New law impacts gifting rules, triggers need to update estate plans
Gifting is an important estate planning tool with tax and Medicaid eligibility consequences. The governing rules evolve and such changes can trigger the need to review and update estate planning strategies. A strategy that worked under one exemption amount, one reporting threshold or one Medicaid policy may produce unexpected tax or benefit outcomes after these changes. As such, planning requires flexibility, documentation and periodic review.
What changes, why it matters
Transfer tax rules often change through adjustments to the federal gift, estate and generation-skipping transfer exemptions.
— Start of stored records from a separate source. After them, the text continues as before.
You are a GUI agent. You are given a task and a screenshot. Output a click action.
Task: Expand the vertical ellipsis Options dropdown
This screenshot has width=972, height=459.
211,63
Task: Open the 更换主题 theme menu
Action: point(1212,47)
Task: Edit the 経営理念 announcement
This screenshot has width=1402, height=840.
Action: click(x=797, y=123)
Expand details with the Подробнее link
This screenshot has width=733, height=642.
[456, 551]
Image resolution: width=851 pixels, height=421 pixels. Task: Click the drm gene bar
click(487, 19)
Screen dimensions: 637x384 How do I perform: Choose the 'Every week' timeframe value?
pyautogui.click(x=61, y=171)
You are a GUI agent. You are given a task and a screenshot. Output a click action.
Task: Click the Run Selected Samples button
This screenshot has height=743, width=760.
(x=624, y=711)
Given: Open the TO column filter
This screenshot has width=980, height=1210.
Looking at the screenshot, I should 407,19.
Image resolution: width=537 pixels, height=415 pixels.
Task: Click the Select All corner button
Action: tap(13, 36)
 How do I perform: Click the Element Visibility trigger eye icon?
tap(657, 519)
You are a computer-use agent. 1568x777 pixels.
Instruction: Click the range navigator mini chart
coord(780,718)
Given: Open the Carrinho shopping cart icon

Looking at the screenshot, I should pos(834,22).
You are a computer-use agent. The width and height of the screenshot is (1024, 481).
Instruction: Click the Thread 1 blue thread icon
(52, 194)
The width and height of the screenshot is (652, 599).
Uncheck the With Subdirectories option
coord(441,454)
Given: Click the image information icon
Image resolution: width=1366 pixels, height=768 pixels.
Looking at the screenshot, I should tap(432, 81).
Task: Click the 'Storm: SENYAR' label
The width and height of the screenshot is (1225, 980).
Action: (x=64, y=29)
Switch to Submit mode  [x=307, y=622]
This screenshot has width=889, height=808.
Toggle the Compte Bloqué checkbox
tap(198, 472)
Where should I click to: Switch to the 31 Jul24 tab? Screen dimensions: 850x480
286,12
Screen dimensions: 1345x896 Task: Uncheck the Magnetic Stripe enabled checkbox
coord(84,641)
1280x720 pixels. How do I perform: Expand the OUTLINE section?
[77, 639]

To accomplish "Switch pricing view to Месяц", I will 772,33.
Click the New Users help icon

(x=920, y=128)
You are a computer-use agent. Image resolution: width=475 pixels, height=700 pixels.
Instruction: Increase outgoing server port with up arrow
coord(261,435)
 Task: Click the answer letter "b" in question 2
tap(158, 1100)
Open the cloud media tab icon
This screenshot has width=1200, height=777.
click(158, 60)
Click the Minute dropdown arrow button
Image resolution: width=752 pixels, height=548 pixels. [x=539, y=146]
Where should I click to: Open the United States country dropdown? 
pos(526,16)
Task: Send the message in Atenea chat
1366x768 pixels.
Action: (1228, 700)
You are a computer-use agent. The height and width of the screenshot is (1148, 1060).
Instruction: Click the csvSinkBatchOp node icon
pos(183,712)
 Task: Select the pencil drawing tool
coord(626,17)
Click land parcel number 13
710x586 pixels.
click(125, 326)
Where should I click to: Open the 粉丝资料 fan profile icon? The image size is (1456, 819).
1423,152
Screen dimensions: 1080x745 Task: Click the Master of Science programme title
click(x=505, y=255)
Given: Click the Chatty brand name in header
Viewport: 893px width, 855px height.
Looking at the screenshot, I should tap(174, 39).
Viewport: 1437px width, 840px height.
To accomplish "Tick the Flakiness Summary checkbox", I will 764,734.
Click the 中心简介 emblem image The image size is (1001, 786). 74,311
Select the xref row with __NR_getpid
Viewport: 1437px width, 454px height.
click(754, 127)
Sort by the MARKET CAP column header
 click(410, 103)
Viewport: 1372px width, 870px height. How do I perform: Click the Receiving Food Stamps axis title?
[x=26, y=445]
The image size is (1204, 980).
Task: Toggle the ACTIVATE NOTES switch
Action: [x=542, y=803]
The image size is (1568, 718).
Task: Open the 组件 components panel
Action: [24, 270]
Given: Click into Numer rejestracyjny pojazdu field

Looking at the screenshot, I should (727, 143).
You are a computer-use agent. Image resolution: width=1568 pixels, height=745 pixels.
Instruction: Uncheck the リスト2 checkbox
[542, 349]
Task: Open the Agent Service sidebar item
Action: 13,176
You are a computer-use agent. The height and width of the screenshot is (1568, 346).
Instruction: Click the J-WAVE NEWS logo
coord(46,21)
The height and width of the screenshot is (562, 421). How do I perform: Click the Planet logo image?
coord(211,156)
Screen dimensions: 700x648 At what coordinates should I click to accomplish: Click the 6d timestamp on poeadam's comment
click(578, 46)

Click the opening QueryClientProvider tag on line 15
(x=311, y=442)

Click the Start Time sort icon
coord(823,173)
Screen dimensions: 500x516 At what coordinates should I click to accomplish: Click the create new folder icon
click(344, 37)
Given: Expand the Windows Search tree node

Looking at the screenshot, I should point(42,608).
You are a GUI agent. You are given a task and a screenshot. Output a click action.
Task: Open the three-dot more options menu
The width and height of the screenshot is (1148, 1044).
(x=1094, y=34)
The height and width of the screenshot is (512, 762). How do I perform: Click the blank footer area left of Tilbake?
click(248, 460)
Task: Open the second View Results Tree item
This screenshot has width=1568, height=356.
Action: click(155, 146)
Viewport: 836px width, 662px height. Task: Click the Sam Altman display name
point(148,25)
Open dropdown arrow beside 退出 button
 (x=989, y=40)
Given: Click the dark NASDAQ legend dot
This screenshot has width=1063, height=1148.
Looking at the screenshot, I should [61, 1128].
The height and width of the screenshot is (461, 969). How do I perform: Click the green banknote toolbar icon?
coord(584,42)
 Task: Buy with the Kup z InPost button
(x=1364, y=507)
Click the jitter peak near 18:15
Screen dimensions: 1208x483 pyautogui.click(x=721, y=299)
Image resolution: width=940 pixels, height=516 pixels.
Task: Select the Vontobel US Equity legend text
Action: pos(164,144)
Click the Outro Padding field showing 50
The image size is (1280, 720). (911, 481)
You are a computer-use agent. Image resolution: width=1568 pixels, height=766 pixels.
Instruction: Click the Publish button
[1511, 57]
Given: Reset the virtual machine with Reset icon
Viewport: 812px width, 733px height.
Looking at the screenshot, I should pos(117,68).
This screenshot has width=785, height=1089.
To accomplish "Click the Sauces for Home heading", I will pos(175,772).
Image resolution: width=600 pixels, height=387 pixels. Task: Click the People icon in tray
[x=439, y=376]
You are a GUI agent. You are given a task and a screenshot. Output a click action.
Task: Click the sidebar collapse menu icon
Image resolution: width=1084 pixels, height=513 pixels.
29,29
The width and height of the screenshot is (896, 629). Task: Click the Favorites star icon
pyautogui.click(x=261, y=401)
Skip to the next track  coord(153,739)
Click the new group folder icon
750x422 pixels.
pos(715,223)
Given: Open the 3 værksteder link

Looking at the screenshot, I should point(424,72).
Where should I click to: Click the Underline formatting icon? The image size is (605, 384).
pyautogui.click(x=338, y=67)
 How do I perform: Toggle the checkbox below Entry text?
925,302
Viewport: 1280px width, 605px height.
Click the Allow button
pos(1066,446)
State estate tax regimes can also change through rate revisions and exemption resets. It is also important to review Medicaid rules as they can shift as a result of agency interpretation, state plan amendments, and increased enforcement intensity.
In a recent example, President Donald Trump’s One Big Beautiful Bill Act (OBBBA) has changed the rules that guide the lifetime federal gift and estate tax exemption. As of 2026, the OBBBA clarifies that the lifetime estate and gift tax exemption has risen to $15 million per individual and $30 million per couple. This means those who had used their full exemption in 2025 now have an additional $1.01 million per person during 2026.
How to use gifting effectively in an estate plan
Annual exclusion gifting depends on current thresholds which generally change every year. It is important to review these thresholds as a missed requirement can convert an intended exclusion gift into a taxable gift. Larger lifetime gifts depend on exemption levels, like those discussed above. A later reduction can change remaining capacity for additional transfers, estate liquidity planning. Discuss these possibilities to help better ensure your estate plan is in line with your goals.
How to strengthen gifts against legal risk
It is important to keep clear documentation to support the gift, such as dated receipts. Avoid informal handoffs that invite later challenges. It can also help to coordinate gifts with trusts and beneficiary designations. Those who are also considering Medicaid planning are wise to reassess Medicaid lookback exposure and cash flow needs.
Gifting remains powerful because it can shift appreciation, simplify administration, and support loved ones during life. A smart approach uses periodic reviews, careful documentation, coordinated tax reporting and alignment with long-term care planning. Consult qualified counsel to tailor gifting to current law, personal objectives and foreseeable changes.